Martin Vander Weyer Martin Vander Weyer

Why not block TikTok and show Beijing we mean business?

iStock 
issue 11 March 2023

Talk of a ‘stampede’ for the exit from the London Stock Exchange (LSE) may be overdone, but there’s clearly a problem. It was highlighted this week by the decisions of the Cambridge-based chip designer Arm to list in New York rather than London and of the Irish-based building supplies group CRH to shift its existing listing likewise. Other multinationals with US interests and tech ventures with hot prospects are rumoured to be thinking the same way.

In short – the argument goes – the LSE tends to generate lower valuations than New York’s exchanges because it is populated by too many old-economy stocks and risk-averse investors, including pension funds and insurers that prefer stodgy bond portfolios to high-growth equities. Brexit and the weak pound have not helped and neither does the Financial Conduct Authority, whose onerous rules have been blamed for the long-awaited and politically painful Arm decision. Meanwhile, Jeremy Hunt’s proposed City reforms, including relaxation of EU-derived ‘Solvency II’ rules that restrict institutional investment, are moving too slowly in the face of resistance from the Bank of England.

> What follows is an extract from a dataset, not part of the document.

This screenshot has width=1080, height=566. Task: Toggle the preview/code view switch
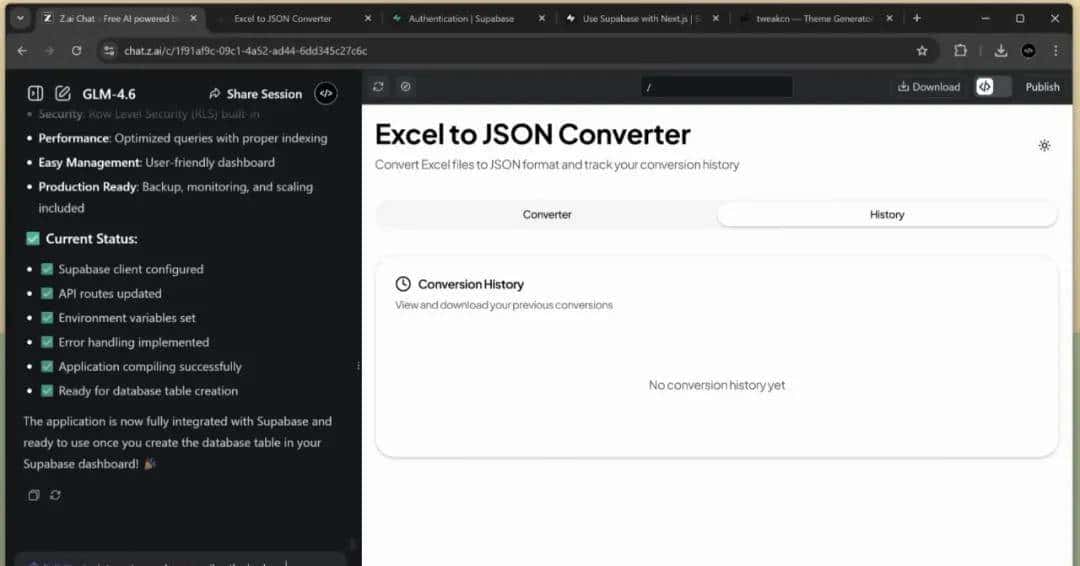click(x=994, y=87)
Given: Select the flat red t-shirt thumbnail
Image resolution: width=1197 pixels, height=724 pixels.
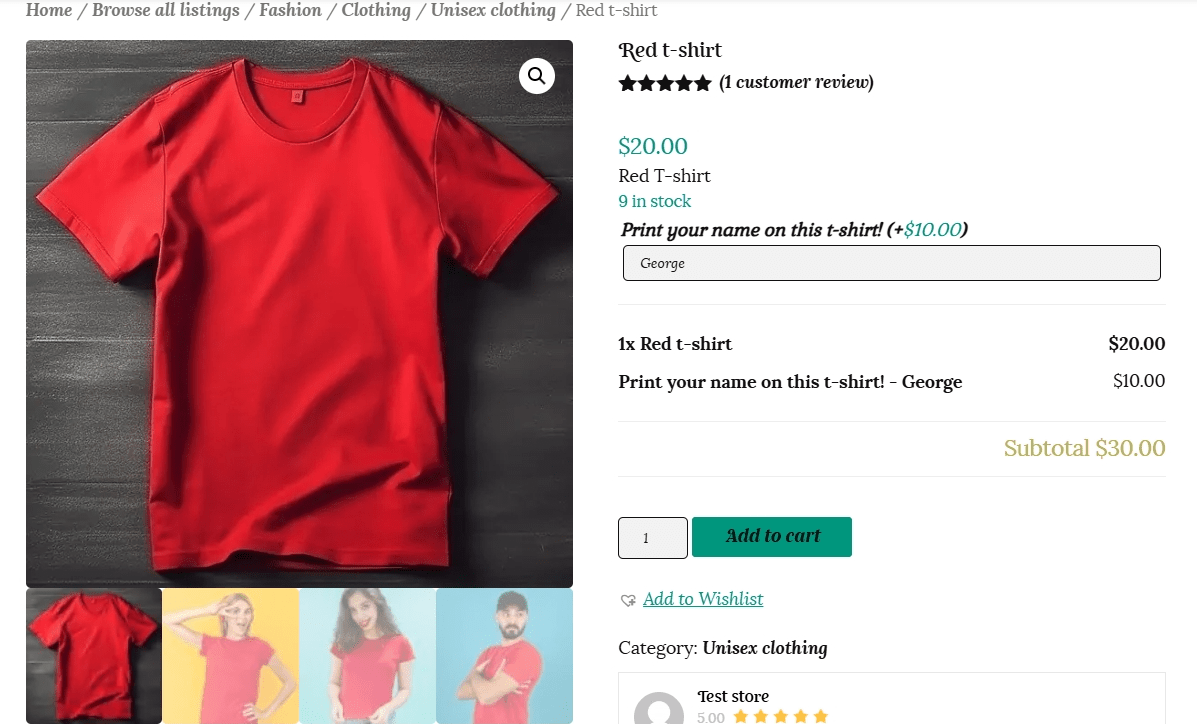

At best, this is a regulatory and presentational problem that the LSE ought to be capable of fixing. At worst, it’s a reflection of the UK in serious decline as an attractive place to do business, while the US, boosted by President Joe Biden’s tax incentives for tech ventures, looks all the better. I hope the Chancellor reflects on that as he finalises his Spring Statement.

Taking off again

‘Completely unhelpful… totally offside’ was Matt Hancock’s WhatsApp summary of the aviation industry’s response to Covid travel restrictions in February 2021. ‘Tough for them, but they are just so horribly self-serving,’ replied cabinet secretary Simon Case. ‘I can’t summon much sympathy…’

Well, this column certainly can: airlines were in the front rank of business sectors at risk of being all but wiped out by the pandemic – in its early stage I predicted widespread bankruptcies and nationalisations – and ‘self-serving’ is what every board of directors needed to be in the desperate quest for survival.